Axl Rose’s ‘Genius Moment’ That Made ‘Use Your Illusion’
Former Guns N’ Roses drummer Matt Sorum hailed Axl Rose’s “genius moment” as the band was working on the studio project that became 1991’s Use Your Illusion albums.
The singer relied on his experience from a previous job as the group prepared to record the usual 20 songs, with the intention of using the best 12 or 13 to form an LP.
“But when Axl came in and decided it should be a double record, it was a genius moment for him,” Sorum told Rolling Stone in an interview surrounding his upcoming memoir, Double Talkin’ Jive. “Axl came in, and I feel like he had a couple of girls with him at the time. We were all sitting there and recording. He announced to us that he wanted to put out a double record. He basically said, ‘I want to put out all the songs.’ … He came up with the idea of doing two [albums] and changing the color of each, and calling it the same, Use Your Illusion I and Use Your Illusion II.”

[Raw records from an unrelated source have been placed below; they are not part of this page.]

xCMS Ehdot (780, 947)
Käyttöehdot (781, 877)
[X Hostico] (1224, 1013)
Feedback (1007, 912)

Rose’s reason for wanting to make two distinct albums was simple: “He had worked at Tower Records on Sunset. In those days, if you had a double record, you had to put it behind the cash register. It was over 20 bucks. He wanted the records to be in the bin where you could actually hold them, pick them up.”

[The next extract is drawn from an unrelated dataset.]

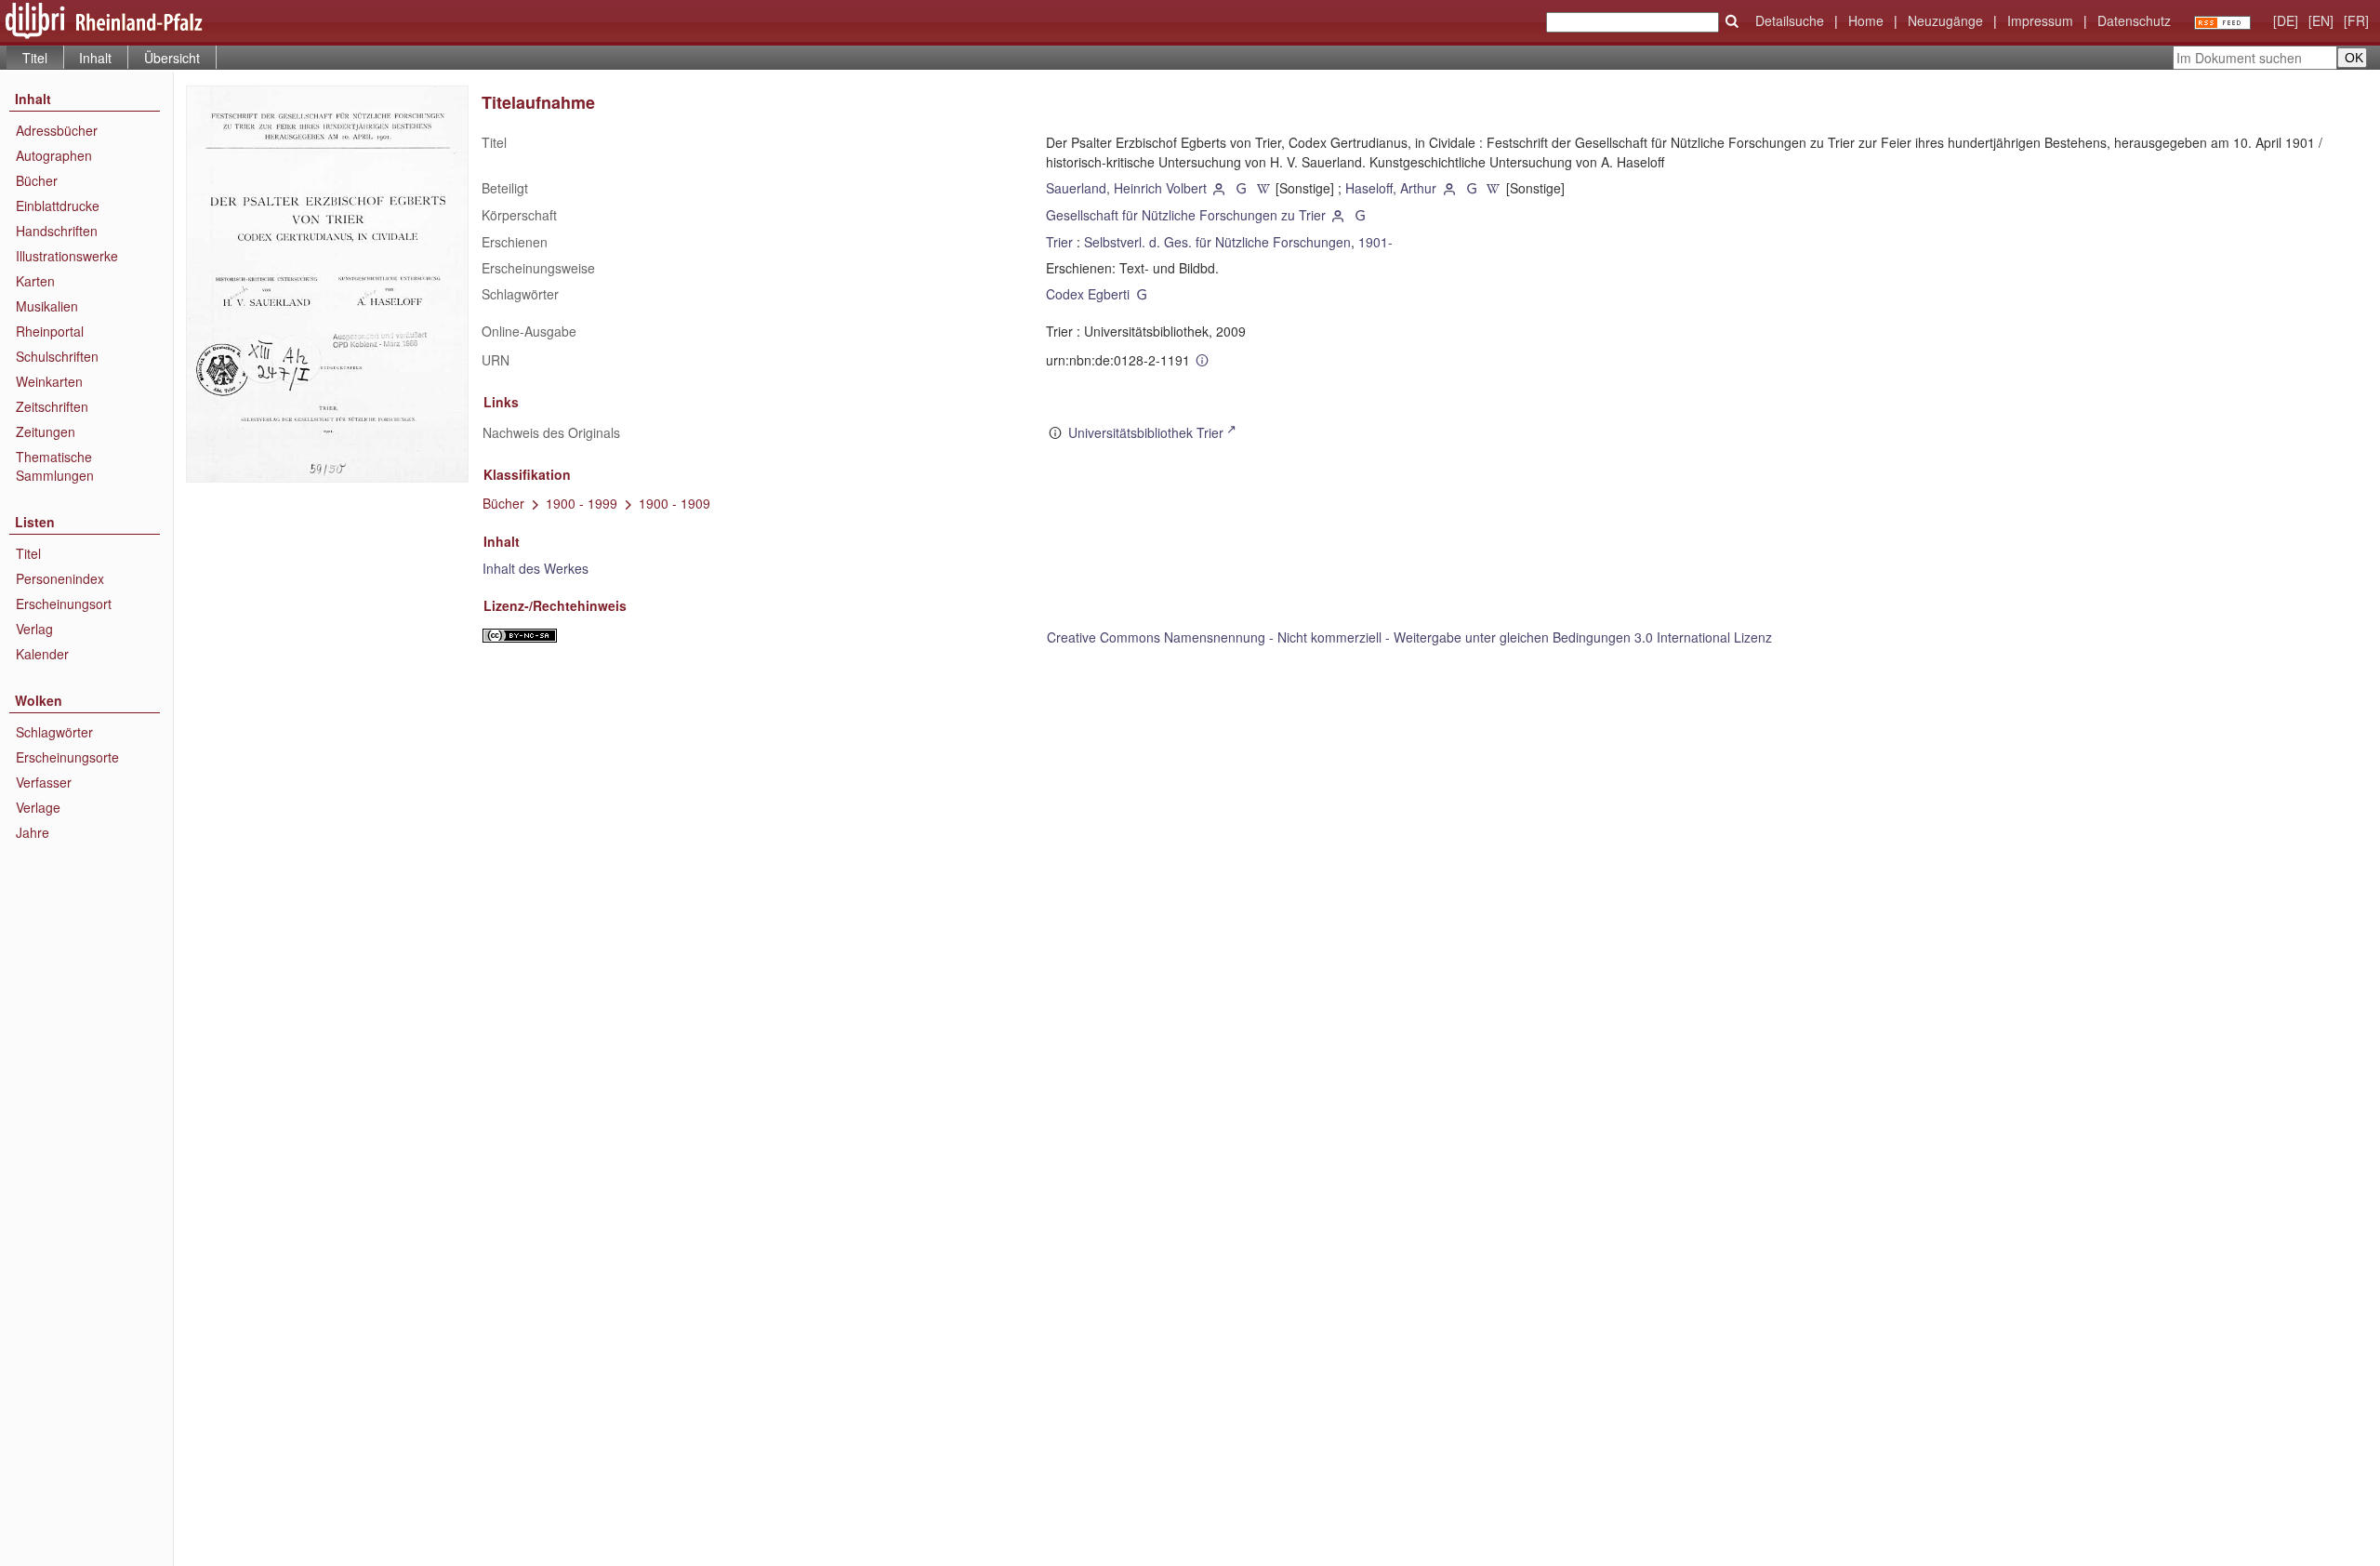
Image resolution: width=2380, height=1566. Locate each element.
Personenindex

The frontman believed his plan would work as long as there was “a lot of touring” to follow the releases, Sorum noted. “He was like, ‘I want to do five years on the road. These two records are going to be the legs for that tour,'" he said. "The guests that we would invite onstage – Brian May, Elton [John] – it was all these people. Axl thought by rubbing elbows with these icons, it put us in the same light as them. I understood that later on.”

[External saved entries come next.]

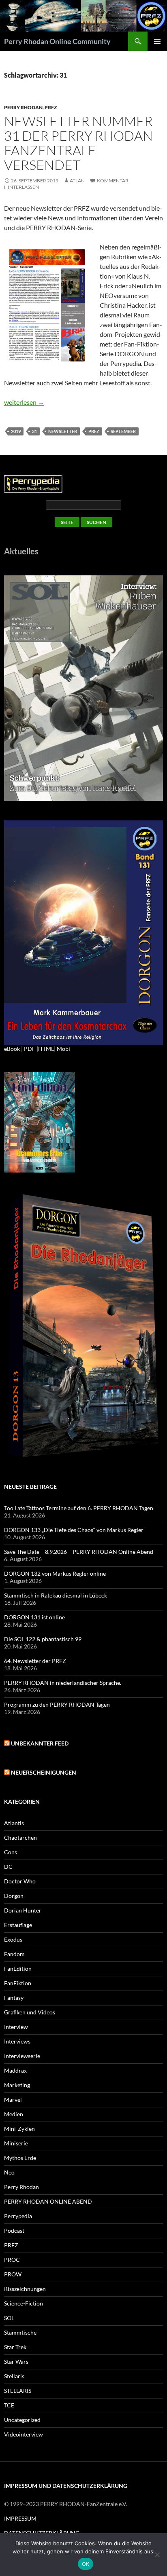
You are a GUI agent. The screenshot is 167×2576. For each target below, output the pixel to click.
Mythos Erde (20, 2157)
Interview (16, 2026)
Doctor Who (20, 1881)
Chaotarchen (20, 1837)
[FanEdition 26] (39, 1121)
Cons (10, 1852)
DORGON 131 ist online (34, 1617)
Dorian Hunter (22, 1910)
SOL (9, 2317)
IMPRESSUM (20, 2518)
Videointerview (23, 2434)
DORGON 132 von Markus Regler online (55, 1573)
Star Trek (15, 2347)
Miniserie (16, 2143)
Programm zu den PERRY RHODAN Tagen (57, 1704)
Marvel (13, 2099)
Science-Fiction (23, 2303)
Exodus (13, 1939)
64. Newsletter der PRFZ (35, 1660)
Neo (9, 2172)
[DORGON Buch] (83, 1326)
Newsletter (62, 431)
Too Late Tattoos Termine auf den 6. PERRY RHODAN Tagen (78, 1508)
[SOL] (83, 687)
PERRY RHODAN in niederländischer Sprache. (62, 1682)
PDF (29, 1048)
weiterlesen (24, 402)
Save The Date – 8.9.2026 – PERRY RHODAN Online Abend (78, 1551)
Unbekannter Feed (40, 1743)
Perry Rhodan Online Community (57, 41)
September (123, 431)
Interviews (17, 2041)
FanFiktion (17, 1983)
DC (8, 1866)
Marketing (17, 2085)
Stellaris (14, 2376)
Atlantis (14, 1822)
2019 (16, 431)
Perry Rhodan (23, 107)
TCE (9, 2405)
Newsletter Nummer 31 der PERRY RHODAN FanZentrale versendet (78, 143)
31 (34, 431)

The tour was deliberately excessive, but it also had the effect of burning out the band. “We were out there for two and half years,” the drummer recalled. “It was doing five or six nights a week and partying hard. We got home, and we could just never really get the musical thing going again. We went in the studio and tried to write, and everybody had too much money, everyone bought houses and went separate ways in a lot of ways. I wish we could have sat down and talked it out, but we just didn’t. And then I left.”